[Element and text position data]
• • •

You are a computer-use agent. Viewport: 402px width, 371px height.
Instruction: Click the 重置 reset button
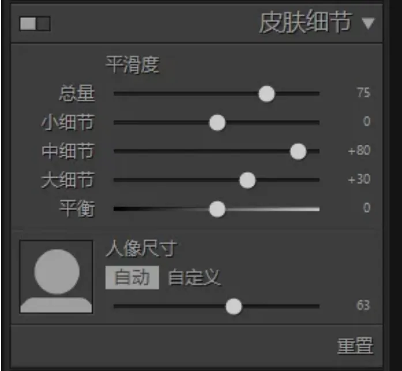pyautogui.click(x=355, y=346)
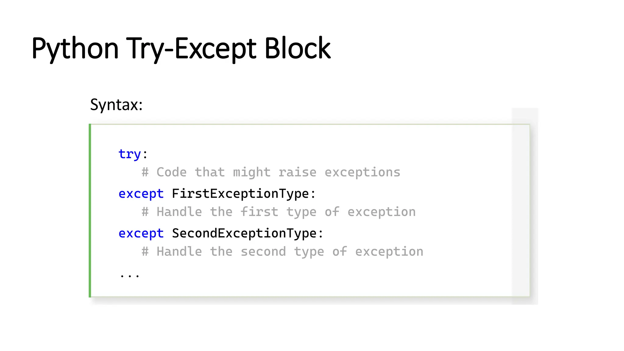Select the word second in last comment
Screen dimensions: 624x351
pyautogui.click(x=263, y=252)
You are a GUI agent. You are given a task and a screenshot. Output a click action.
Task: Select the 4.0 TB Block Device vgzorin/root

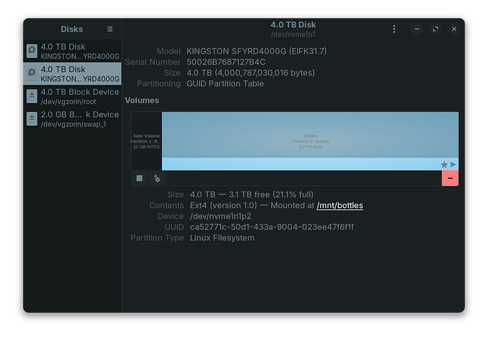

• • •

[Required work]:
Copy the material from the line containing "You are a GUI" through the end of the material, both ends included, without the pictures.

[Written solution]:
You are a GUI agent. You are given a task and a screenshot. Output a click action.
Task: Select the 4.0 TB Block Device vgzorin/root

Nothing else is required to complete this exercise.